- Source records

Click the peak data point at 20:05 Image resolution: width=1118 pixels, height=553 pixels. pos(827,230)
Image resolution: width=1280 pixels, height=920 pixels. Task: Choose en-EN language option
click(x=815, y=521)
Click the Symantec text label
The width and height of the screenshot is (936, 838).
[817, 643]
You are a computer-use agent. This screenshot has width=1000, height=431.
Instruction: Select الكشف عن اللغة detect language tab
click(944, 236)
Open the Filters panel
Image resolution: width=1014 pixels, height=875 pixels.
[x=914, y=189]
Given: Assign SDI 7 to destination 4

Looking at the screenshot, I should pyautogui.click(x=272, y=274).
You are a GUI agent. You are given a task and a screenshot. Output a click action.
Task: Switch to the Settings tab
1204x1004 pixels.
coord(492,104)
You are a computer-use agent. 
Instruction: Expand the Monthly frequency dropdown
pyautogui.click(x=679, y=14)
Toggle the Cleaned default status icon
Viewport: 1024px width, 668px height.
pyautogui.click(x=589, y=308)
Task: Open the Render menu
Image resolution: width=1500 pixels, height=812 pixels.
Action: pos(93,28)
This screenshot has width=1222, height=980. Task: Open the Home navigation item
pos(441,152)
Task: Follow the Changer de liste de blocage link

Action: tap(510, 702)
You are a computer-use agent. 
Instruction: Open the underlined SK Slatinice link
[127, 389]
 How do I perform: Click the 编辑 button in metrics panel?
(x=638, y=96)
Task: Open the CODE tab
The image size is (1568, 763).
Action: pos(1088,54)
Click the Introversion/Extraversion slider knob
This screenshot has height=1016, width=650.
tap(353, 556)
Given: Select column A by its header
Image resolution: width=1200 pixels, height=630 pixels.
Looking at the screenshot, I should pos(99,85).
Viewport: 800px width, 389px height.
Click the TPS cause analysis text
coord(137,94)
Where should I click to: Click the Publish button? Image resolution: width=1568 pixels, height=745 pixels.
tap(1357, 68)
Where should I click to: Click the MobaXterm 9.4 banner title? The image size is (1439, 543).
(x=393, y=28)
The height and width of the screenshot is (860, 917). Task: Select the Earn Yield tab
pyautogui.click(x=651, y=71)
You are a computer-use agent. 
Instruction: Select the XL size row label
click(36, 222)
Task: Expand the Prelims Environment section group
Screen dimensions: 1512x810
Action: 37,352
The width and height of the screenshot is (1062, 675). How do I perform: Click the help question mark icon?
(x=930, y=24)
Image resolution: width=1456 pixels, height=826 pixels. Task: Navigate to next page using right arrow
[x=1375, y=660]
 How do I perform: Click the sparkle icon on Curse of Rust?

- Instructions to follow
Only the lines from the one with "Instruction: Select the XL size row label" through the final line above belong in the answer, each retyped exactly.

- Result below
Instruction: Select the XL size row label
click(36, 222)
Task: Expand the Prelims Environment section group
Screen dimensions: 1512x810
Action: 37,352
The width and height of the screenshot is (1062, 675). How do I perform: Click the help question mark icon?
(x=930, y=24)
Image resolution: width=1456 pixels, height=826 pixels. Task: Navigate to next page using right arrow
[x=1375, y=660]
 How do I perform: Click the sparkle icon on Curse of Rust?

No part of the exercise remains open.